- _WHAT THE EXERCISE ASKS_:
Repeat only the stretch of lines below that runs from the line with "Where should I click to: Click the Replace" through the line with "Screen dimensions: 1024x410", unaltered.

═════ LISTED ENTRIES

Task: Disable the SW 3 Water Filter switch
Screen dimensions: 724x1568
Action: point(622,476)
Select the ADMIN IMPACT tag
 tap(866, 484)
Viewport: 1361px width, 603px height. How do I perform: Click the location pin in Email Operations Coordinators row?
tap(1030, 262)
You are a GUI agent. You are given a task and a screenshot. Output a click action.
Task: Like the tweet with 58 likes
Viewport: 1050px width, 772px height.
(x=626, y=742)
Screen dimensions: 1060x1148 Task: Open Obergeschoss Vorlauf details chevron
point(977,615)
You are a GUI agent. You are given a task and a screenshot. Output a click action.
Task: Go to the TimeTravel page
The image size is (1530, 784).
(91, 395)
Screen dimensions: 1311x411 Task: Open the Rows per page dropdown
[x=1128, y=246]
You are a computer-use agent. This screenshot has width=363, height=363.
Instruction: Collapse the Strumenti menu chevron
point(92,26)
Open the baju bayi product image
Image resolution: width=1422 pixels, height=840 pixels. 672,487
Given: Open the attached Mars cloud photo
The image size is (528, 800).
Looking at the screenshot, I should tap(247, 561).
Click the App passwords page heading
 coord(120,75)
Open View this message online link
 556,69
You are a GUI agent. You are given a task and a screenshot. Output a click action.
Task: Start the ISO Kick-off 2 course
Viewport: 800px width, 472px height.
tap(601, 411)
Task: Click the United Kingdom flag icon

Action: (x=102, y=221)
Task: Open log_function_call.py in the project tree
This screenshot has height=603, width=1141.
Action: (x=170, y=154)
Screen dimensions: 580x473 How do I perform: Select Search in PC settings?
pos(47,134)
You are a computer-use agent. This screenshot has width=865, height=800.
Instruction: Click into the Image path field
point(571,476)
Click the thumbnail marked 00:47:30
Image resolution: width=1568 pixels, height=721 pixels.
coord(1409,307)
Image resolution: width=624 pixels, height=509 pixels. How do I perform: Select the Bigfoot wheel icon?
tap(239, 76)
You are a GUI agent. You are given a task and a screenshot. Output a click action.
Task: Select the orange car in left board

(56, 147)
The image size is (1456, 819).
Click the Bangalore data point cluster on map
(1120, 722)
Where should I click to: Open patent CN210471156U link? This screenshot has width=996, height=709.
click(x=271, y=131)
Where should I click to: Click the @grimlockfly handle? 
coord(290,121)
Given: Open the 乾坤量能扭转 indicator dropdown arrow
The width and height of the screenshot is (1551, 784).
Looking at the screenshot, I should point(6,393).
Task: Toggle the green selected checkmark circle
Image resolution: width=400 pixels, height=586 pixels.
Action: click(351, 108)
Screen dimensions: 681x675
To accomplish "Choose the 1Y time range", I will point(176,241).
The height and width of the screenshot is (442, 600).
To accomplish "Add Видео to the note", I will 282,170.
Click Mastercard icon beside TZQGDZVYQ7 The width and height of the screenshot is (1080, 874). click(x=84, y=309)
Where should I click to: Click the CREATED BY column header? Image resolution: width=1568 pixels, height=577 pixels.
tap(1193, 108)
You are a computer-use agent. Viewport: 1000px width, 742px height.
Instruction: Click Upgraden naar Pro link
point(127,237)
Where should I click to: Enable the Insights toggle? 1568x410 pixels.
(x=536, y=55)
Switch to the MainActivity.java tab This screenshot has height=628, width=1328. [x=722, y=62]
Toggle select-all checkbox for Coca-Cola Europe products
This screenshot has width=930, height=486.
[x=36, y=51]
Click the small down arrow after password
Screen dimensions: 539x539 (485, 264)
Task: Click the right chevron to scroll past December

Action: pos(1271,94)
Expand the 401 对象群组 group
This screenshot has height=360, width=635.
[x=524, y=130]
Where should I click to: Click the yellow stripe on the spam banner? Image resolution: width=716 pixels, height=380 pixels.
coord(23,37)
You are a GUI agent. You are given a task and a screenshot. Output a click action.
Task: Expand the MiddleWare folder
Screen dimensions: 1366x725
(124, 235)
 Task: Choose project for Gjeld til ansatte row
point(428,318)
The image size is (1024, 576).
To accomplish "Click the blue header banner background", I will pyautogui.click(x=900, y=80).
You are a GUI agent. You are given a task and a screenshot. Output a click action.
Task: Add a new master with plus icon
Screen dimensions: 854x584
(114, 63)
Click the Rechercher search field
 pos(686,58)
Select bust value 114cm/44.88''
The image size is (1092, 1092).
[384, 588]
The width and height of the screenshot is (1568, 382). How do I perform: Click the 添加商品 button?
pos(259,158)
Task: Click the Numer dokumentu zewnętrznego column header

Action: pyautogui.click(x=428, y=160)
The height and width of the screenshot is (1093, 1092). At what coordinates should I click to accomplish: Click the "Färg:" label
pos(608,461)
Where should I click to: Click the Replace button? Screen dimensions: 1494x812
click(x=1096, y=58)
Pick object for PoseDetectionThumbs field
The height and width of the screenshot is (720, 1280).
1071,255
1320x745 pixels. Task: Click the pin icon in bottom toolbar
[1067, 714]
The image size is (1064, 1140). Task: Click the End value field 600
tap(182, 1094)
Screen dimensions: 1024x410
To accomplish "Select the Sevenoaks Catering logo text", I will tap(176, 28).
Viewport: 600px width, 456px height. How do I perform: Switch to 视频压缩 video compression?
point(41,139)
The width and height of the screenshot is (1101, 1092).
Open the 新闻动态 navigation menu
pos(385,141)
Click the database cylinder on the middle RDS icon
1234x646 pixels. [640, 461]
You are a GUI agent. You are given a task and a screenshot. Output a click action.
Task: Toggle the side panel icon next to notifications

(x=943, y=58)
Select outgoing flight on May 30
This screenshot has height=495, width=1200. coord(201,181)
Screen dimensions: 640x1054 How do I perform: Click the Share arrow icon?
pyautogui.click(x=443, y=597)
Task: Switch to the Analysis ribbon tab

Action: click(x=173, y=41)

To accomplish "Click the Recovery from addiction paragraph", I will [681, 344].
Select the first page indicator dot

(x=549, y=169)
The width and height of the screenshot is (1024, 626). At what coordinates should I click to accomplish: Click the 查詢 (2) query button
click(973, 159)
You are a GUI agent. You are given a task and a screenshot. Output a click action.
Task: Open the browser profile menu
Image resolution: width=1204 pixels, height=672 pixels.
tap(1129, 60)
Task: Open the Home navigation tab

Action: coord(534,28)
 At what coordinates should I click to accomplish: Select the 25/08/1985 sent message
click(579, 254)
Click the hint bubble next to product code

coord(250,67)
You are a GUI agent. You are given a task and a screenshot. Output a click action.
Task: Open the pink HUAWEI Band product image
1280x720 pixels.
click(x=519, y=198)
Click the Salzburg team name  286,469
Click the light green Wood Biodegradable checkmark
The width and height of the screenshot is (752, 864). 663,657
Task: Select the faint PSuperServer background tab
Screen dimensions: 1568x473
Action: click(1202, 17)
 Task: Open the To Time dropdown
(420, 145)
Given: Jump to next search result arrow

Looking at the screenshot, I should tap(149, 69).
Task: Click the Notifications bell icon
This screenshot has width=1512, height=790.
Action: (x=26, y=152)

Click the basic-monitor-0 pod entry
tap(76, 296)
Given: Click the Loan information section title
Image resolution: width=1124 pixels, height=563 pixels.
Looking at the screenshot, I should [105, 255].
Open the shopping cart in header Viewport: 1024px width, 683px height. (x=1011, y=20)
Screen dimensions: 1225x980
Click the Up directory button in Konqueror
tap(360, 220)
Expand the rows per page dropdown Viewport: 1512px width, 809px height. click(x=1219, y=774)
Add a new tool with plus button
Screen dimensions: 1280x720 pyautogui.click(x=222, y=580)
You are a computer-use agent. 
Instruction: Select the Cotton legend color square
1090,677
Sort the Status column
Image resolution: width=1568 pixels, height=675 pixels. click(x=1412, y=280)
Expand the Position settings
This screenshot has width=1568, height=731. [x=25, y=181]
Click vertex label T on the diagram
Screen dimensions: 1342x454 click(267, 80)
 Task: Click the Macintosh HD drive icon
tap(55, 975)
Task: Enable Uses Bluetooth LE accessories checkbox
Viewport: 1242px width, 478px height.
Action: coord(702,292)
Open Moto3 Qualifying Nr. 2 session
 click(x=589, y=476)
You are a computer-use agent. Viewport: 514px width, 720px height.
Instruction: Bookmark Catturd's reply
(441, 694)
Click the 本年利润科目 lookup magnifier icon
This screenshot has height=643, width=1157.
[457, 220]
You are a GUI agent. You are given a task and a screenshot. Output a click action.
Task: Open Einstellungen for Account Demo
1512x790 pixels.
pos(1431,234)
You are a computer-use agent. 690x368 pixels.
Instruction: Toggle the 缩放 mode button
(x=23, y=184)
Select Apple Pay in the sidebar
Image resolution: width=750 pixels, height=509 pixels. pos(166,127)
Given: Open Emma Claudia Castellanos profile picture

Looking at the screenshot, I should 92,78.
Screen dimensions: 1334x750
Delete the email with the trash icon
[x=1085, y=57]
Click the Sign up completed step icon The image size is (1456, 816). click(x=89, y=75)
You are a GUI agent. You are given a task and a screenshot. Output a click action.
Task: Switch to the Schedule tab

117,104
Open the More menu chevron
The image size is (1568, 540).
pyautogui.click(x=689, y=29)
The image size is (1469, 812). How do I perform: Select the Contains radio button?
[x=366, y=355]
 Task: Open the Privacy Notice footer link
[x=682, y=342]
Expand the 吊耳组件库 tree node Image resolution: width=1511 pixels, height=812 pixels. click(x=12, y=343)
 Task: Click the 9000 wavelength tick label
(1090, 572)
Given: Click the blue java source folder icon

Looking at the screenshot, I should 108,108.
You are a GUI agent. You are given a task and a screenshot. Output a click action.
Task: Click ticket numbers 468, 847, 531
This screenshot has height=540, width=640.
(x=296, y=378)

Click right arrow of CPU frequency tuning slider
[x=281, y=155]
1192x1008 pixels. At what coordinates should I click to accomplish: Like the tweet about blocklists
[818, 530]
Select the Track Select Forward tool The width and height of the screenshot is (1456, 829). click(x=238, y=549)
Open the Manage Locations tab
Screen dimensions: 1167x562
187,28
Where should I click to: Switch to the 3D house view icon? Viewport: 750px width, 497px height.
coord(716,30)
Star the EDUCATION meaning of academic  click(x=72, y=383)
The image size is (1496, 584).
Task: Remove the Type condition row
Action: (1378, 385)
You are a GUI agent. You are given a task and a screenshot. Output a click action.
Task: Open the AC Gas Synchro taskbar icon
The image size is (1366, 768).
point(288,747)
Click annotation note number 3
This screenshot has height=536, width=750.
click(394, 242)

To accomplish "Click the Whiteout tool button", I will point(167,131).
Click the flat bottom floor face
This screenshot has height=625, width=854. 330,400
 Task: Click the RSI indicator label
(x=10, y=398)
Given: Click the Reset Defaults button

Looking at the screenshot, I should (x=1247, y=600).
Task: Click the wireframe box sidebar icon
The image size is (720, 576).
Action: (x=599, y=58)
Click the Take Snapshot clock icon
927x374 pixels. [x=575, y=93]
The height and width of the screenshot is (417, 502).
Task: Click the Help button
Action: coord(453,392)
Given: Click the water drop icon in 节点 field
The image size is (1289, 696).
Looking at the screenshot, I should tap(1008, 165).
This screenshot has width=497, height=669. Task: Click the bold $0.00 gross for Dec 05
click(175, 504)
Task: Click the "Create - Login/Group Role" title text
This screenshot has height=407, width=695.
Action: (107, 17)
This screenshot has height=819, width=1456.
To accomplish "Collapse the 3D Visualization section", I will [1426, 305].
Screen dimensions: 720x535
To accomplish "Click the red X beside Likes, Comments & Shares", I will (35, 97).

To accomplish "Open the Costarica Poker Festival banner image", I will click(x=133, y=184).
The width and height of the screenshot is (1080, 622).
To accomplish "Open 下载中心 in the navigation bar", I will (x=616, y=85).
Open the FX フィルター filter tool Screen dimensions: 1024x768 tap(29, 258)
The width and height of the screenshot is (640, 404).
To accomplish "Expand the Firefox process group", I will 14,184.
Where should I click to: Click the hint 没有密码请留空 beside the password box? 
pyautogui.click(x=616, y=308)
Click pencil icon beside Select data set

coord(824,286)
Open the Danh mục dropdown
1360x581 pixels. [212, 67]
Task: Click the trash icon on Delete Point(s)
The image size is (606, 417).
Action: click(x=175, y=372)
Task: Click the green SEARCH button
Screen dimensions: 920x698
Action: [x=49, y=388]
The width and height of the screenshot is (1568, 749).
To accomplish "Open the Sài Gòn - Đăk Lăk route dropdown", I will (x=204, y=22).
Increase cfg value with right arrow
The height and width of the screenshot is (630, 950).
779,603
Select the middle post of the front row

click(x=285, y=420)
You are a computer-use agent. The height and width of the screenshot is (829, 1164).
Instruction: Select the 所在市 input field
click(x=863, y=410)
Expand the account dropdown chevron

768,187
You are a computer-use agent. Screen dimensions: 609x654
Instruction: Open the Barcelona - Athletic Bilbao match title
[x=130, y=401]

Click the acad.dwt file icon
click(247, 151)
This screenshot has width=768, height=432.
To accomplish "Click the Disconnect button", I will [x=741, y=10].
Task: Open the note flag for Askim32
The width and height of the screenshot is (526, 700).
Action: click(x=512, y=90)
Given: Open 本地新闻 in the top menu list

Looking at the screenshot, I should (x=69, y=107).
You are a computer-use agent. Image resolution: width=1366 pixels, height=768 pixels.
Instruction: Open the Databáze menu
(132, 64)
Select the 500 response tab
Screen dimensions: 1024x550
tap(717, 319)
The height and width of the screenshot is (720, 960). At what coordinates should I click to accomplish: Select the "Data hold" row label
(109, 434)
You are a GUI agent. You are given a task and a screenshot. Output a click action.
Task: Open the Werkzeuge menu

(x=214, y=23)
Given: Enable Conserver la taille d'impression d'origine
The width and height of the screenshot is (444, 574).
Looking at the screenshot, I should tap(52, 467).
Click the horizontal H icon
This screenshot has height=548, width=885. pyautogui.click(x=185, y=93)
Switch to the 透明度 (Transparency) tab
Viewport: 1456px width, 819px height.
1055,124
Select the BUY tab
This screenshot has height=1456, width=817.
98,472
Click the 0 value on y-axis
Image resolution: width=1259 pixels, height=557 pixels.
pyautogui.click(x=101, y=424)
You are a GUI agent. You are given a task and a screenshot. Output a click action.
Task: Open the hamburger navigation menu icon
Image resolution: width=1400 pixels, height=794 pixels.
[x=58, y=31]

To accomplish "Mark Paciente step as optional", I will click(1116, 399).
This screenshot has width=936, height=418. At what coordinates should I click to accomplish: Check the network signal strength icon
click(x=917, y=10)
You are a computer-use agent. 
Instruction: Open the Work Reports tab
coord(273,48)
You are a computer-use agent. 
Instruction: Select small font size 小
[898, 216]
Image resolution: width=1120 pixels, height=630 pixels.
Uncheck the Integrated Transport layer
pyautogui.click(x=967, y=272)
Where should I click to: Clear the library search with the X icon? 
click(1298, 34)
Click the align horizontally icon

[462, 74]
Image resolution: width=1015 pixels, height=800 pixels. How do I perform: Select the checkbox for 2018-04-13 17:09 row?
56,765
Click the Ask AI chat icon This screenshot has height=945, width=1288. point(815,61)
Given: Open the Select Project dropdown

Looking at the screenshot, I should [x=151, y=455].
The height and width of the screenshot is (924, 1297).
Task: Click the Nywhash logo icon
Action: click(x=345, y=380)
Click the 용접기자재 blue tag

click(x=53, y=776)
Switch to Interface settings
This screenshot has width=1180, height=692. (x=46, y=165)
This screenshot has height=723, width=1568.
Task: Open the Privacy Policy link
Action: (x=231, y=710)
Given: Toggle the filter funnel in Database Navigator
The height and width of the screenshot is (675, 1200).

══════════

- _RESPONSE TO THE EXERCISE_:
Where should I click to: Click the Replace button? Screen dimensions: 1494x812
click(x=1096, y=58)
Pick object for PoseDetectionThumbs field
The height and width of the screenshot is (720, 1280).
1071,255
1320x745 pixels. Task: Click the pin icon in bottom toolbar
[1067, 714]
The image size is (1064, 1140). Task: Click the End value field 600
tap(182, 1094)
Screen dimensions: 1024x410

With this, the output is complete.